Il y a 30 ans, au mois d’août 1991, la Communauté de Buenos Aires a fait son premier « saut » en amenant l’Ecole de la Paix, déjà ouverte dans le quartier de la Boca, dans un bidonville : la « Villa de Emergencia 20-21-24 »
Surnommée la Regina del Plata, Buenos Aires, capitale de l'Argentine, a toujours eu la réputation d'être une ville pleine de vie, avec une grande variété d'offres culturelles, une croissance économique inégale par rapport au reste du pays, plutôt chaotique et désordonnée malgré son plan urbain en damier. Malgré cela, des foyers de pauvreté émergent de la structure régulière de la ville, suivant généralement la route des quartiers, c'est-à-dire le long des voies ferrées ou des bords des rivières et de leurs affluents. Il est clair que ces terres ne sont pas les meilleurs endroits pour le développement urbain, mais la réalité est que pendant des décennies, des familles les ont occupées dans leur recherche d'une vie meilleure, à proximité de la ville comme source d'entrée.
Il y a trente ans, la physionomie du quartier de la "Villa 21" était très différente. Bien que les maisons soient déjà très précaires, les ruelles sinueuses, les égouts ouverts, la densité de la population était beaucoup plus faible et il y avait à cette époque de nombreux espaces libres de construction où les enfants et les jeunes pouvaient jouer au football ou se rassembler sur les places. Au cours de ces années, nous avons assisté à la croissance de la Villa et aujourd'hui, 30 ans plus tard, elle est complètement différente, avec une rue commerçante qui divise la Villa en deux zones clairement délimitées. Un grand nombre de maisons, édifiées dans tous les espaces imaginables, les limites d'un terrain avec un autre se déplaçant pour une nouvelle construction, ou des maisons qui ont poussé un étage au-dessus de l'autre jusqu'à une hauteur considérable.
De nombreux événements de ces trente dernières années reviennent à l'esprit, comme les innombrables fois où nous avons rencontré le cardinal Bergoglio, alors en visite à la Villa pour les fêtes de la Vierge Marie, mais aussi pour célébrer les confirmations d'enfants et d'adultes ; participant aux processions dans les rues boueuses ; s'arrêtant de maison en maison, saluant les gens. C'est là qu'il a fait connaissance avec l'École de la paix et écouté les témoignages des enfants et des jeunes qui lui ont parlé de la présence de la Communauté dans le quartier, qu'il a ensuite rencontrée chaque année lors de la célébration de l'anniversaire de Sant’ Egidio.

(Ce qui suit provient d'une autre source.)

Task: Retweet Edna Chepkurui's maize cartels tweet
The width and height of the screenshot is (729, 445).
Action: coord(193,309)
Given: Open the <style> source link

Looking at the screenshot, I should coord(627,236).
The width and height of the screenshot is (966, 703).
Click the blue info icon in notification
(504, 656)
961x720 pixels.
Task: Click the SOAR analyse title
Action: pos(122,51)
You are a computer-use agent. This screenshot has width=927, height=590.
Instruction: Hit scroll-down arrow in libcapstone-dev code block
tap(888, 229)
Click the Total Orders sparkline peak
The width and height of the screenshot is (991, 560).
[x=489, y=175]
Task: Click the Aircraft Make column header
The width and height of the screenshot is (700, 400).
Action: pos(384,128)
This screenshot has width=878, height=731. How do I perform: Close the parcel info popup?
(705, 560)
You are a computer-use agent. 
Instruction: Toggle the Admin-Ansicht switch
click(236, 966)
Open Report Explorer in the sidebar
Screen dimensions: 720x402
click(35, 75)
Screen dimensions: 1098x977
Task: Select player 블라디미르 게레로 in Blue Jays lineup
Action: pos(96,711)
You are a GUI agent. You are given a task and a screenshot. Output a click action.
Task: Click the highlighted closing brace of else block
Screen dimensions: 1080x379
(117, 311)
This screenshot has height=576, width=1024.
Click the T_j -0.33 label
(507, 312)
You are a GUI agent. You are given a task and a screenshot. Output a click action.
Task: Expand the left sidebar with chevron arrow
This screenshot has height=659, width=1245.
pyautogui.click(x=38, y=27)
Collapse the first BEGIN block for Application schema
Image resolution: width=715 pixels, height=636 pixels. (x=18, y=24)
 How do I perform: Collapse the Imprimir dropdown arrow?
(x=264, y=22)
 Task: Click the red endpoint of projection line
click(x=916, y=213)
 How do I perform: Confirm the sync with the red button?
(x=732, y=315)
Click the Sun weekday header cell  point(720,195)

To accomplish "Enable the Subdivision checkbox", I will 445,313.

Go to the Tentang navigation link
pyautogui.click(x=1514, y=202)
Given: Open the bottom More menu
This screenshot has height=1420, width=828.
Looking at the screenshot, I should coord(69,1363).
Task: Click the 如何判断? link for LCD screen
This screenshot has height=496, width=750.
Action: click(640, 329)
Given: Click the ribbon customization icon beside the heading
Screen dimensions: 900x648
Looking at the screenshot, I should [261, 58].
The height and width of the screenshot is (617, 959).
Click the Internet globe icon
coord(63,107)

Nous gardons toujours en mémoire les chers frères qui sont décédés tragiquement ces dernières années, comme Pablo, Pedro, Marcos ou Cintia. Les armes ont causé et continuent de causer des tragédies que nous voulons effacer de l'existence du quartier, en transformant la violence meurtrière en symboles de paix, en rêvant que de nombreux enfants puissent rejoindre l'Ecole de la paix et ne tombent pas dans les griffes de la drogue.
Et le souvenir remonte au début des années 1990, lorsque nous avons rencontré Gregorio, le père des Beltran, qui, avec ses mains et sa passion, a construit les premières tables pour que ses enfants, ainsi que les autres enfants, aient la possibilité d'étudier avec nous dès leur arrivée dans le quartier.
Cette année, nous célébrons cet anniversaire par de belles rencontres dans l'alliance tissée et construite au fil des ans. Et ce qui a été le plus important dans cette célébration, ce sont, d'une part, les nombreuses embrassades qui ont marqué la rencontre et, d'autre part, le souffle d'avenir que l'on respirait dans l'atmosphère, dans les jeux, dans les préparatifs, en voyant les enfants des anciens enfants s'amuser tous ensemble, du plus jeune au plus âgé, tous trentenaires.